I'm assuming all I need to do is encode 2^64 as base64 to get a 11 character Youtube identifier. I created a Go program https://play.golang.org/p/2nuA3JxVMd0
package main
import (
"crypto/rand"
"encoding/base64"
"encoding/binary"
"fmt"
"math"
"math/big"
"strings"
)
func main() {
// For example Youtube uses 11 characters of base64.
// How many base64 characters would it require to express a 2^64 number? 2^6^x = 2^64 .. so x = 64/6 = 10.666666666 … i.e. eleven rounded up.
// Generate a 64 bit number
val, _ := randint64()
fmt.Println(val)
// Encode the 64 bit number
b := make([]byte, 8)
binary.LittleEndian.PutUint64(b, uint64(val))
encoded := base64.StdEncoding.EncodeToString([]byte(b))
fmt.Println(encoded, len(encoded))
// https://youtu.be/gocwRvLhDf8?t=75
ytid := strings.ReplaceAll(encoded, "+", "-")

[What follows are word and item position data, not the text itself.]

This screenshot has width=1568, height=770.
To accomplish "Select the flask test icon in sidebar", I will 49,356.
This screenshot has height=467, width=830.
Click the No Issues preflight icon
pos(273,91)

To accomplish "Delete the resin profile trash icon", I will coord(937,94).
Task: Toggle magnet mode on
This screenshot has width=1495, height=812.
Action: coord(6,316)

ytid = strings.ReplaceAll(ytid, "/", "_")
fmt.Println("Youtube ID from 64 bit number:", ytid)
}
func randint64() (int64, error) {
val, err := rand.Int(rand.Reader, big.NewInt(int64(math.MaxInt64)))
if err != nil {
return 0, err
}
return val.Int64(), nil
}
But it has two issues:
The identifier is 12 characters instead of the expected 11
The encoded base64 suffix is "=" which means that it didn't have enough to encode?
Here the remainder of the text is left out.